Mike Yamamoto Staff Writer, CNET News.com
Mike Yamamoto is an executive editor for CNET News.com.
Mike Yamamoto
2 min read

Despite an epidemic of thefts, companies continue to allow employees to store their customers' personal data on portable computers. The latest example is Aetna, a health insurance provider with nearly 28 million members, which reported that a laptop with information on 38,000 people was stolen from a worker's car.

Laptop

We're simple folk here at Blogma, so we have to ask the question: Why? We know that people will always be careless with their possessions at one time or another, but why do companies allow them to store unencrypted data of thousands of customers on laptops that are regularly leaving the building?

According to some industry estimates, some 700,000 laptops are stolen in the United States each year. Either companies need to chain them to their employees or just say no to storing gobs of sensitive information on them.

Blog community response:

"Again we say, if a laptop has got personal records on it, it needs to be handcuffed to these user's wrists."
--The Consumerist

"Treat your laptop like a BIG FAT WALLET. Don't leave it unattended, even for a moment. I heard an anecdote of a CEO of a major corporation having his laptop stolen after a speech right off the podium! You can even use a steel-cable lock."
--LivingOrder

"While most thieves aren't of the capacity or motivation to crack the syskey or circumvent NTFS permissions, your response should be to assume that they do, and that they are now reading all of your documents, looking at all of your shortcuts and form entry values, browsing your Outlook notes of account numbers and passwords, and are playing with your tax returns."

——————————

TASK LIST =
A. In the laptop theft post, how many people's information was on the laptop stolen from an Aetna worker's car?
B. Reproduce the stretch of the laptop theft post from "Despite an epidemic" through "information on them.".

DATA EXCERPT =
——————————

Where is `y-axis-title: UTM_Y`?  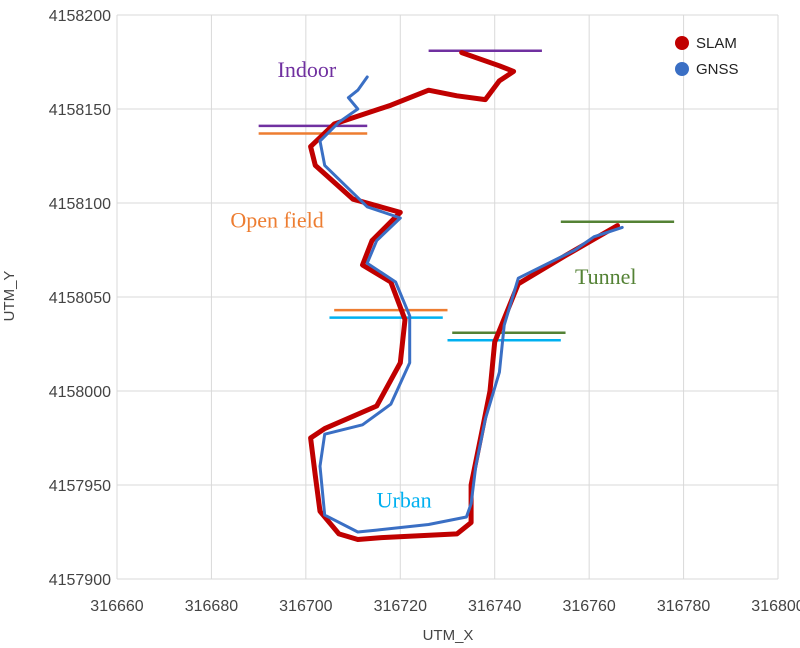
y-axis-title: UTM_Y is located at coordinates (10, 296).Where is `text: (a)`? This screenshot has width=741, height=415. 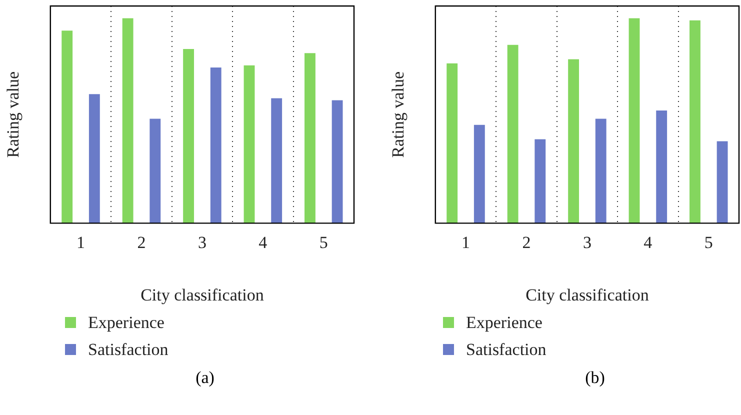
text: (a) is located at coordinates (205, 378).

——————————

ANSWERS TO THE TASKS =
A. 38,000 people

B.
Despite an epidemic of thefts, companies continue to allow employees to store their customers' personal data on portable computers. The latest example is Aetna, a health insurance provider with nearly 28 million members, which reported that a laptop with information on 38,000 people was stolen from a worker's car.

Laptop

We're simple folk here at Blogma, so we have to ask the question: Why? We know that people will always be careless with their possessions at one time or another, but why do companies allow them to store unencrypted data of thousands of customers on laptops that are regularly leaving the building?

According to some industry estimates, some 700,000 laptops are stolen in the United States each year. Either companies need to chain them to their employees or just say no to storing gobs of sensitive information on them.